選手、コーチ、フロントとして、誰よりも球団を見てきた男が、低迷する古巣に熱きメッセージを送った。
■僕も含め、近年の編成の責任は大きい
―今季は交流戦の10連敗をはじめ、スワローズは苦しい戦いが続いています。
八重樫 主力にケガ人が多いとはいえ、野手の選手層が薄いですよね。これは僕も含めて、ここ数年の編成の責任です。会社からの「即戦力投手が欲しい」という要望に応えすぎた反動といえるかもしれない。山田哲人以外の野手はほぼFAやトレード、テスト入団ばかりだからね。
―確かに大引啓次、坂口智隆、大松尚逸(しょういつ)、鵜久森淳志(うぐもり・あつし)などパ・リーグ出身選手の活躍が目立ち、「再生工場」などともいわれています。
八重樫 でも、「野村再生工場」のときとはちょっと違うと思うよ。今、活躍している選手たちは衰えを見せ始めたとはいえ、もともと実力や実績がある選手ばかり。野村さんの頃はそうじゃなかったから。
―なるほど。
八重樫 それに移籍選手が活躍できる土壌があるのはいいことだけど、これが多くなってくるとヤクルト本来の家庭的なムードとか、チームの一体感が薄まってくるようにも思える。やっぱり生え抜きの選手がもっと奮起しないと。
―八重樫さんは09年から昨年までスカウトをされていましたが、その視点から現状をどう見ていますか。

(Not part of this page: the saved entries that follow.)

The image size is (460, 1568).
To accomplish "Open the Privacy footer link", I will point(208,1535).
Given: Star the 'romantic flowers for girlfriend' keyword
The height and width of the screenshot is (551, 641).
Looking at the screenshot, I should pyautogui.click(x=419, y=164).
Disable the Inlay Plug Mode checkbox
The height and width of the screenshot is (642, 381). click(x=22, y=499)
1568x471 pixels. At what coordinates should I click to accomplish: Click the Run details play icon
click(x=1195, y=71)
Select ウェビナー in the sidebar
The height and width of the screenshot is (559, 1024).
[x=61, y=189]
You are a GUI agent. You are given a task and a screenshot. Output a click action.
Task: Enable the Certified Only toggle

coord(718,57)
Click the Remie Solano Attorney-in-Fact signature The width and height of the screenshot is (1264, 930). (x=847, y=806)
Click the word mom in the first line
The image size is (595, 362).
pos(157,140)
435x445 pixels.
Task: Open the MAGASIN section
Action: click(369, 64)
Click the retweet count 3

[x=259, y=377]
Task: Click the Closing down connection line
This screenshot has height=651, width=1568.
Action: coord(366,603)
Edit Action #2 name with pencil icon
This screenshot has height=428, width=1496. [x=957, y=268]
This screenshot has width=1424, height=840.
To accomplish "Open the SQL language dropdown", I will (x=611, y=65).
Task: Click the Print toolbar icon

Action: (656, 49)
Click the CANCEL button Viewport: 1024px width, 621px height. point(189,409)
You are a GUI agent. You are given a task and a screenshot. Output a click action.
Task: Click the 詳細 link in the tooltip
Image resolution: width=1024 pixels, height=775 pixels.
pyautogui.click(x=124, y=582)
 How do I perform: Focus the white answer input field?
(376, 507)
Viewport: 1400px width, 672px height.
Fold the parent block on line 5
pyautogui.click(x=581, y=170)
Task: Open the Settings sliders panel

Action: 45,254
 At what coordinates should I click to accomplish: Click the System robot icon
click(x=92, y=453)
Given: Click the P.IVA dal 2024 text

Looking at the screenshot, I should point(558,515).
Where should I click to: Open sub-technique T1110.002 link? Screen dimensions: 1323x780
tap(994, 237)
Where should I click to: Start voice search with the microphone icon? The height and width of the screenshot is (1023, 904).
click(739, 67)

八重樫 僕は北海道と東北の担当だったんだけど、八戸大学(当時)の秋山翔吾(現・西武)はぜひ獲得したかったな。でも、「外野手は余っている」という事情で指名できなかったんです。
―やはり会社は「即戦力の投手が欲しい」と。
八重樫 以前は各地区の担当スカウトが薦める選手をスカウト全員で見ていたんだけど、ここ5、6年はそれもなくなってきてね。それよりもトップの判断が優先されるというか。きっかけはライアン(小川泰弘)だったと思う。
―と、いいますと。
八重樫 彼が12年のドラフト2位で入ってきて、すぐに16勝して、最多勝に新人王でしょう。それで社長も「即戦力投手が欲しい」となって、そこからは毎年、投手ばかり指名するようになったね。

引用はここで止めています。